こうした事態は市民の目から見ると、明らかにおかしい。それなのに、震災から1年以上経過してなお、そんな事態がのうのうと続いていることは、異様としか言いようがない。これは政府の無策、無責任を象徴する以外の何物でもない。だが、同時にメディアが報道すべきことをきちんと報道してこなかった結果でもある。メディアがもう少ししっかりと政府の震災、原発事故に対する対応の問題点を厳しく批判し、責任者の責任を徹底して追及してきていれば、こんな事態は避けられたはずである。本来なら当然その資格を失っていい安全委や安全・保安院の専門家に、国民の将来がかかる原発再稼働の是非の判断をゆだねるということにはならなかったはずではないか。メディアの怠慢も見逃すことができないのである。
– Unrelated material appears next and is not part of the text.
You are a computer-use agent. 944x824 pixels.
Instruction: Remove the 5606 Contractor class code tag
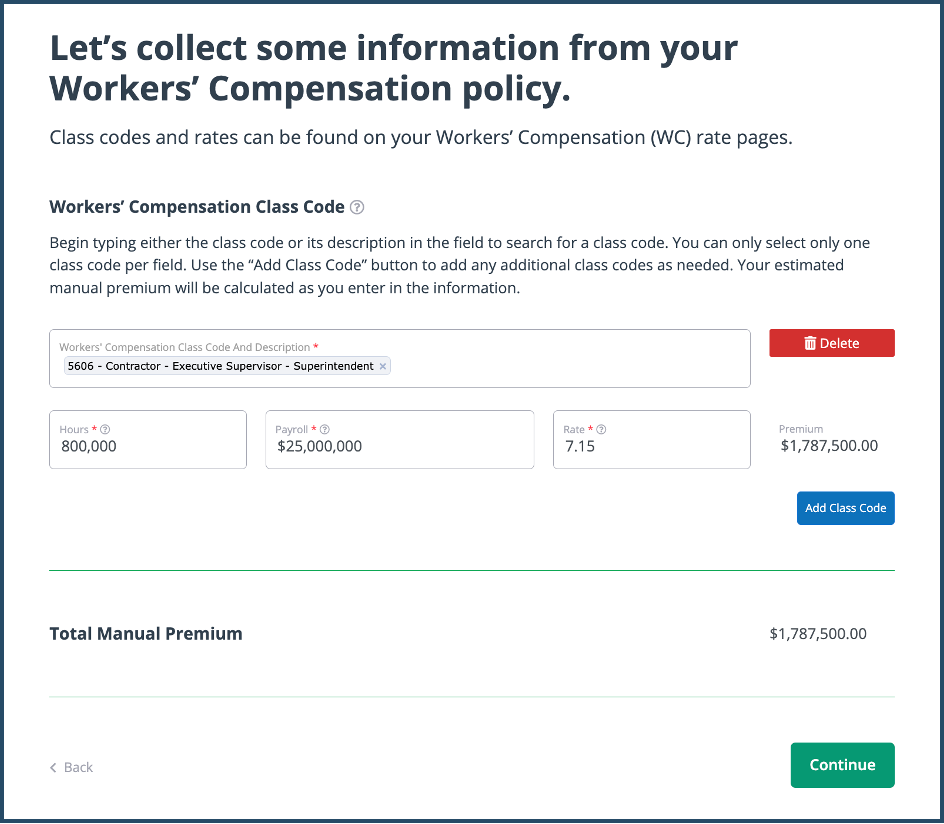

再稼働をめぐる「政治判断」も、何を意味しているのかよくわからない。安全・保安院と安全委の安全評価を踏まえてまず政府首脳が「政治判断」し、さらに地元自治体を説得したうえでさらに最終的に「政治判断」するのだという。しかし原子力に素人の政治家が安全・保安院、安全委以上に技術面で確かな安全評価ができるとは思えない。とすれば、「政治判断」は文字通り政治的な要因に基づく判断であり、原発の安全性をめぐる本質的な評価に基づくものと考えるわけにはいかない。現政権の姿勢から見れば、いわば初めから再稼働の結論を目指して、地元自治体や世論を説得するために慎重さを装う、見せかけの儀式でしかあるまい。
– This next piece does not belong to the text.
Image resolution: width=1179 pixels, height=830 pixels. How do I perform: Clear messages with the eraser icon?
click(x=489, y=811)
原子力安全委と原子力安全・保安院に原発の安全評価をさせるのは、極端に言えば、泥棒に戸締りの安全を確かめさせるようなものではないか。それを承知で安全を宣言し、安心せよと住民を説得する政府の「政治判断」は、やはり茶番劇と呼ぶほかない。その一部始終を、厳しい批判の目も向けずに、右から左に伝えているだけのメディアは、報道の責任を果たしていると言えるのだろうか。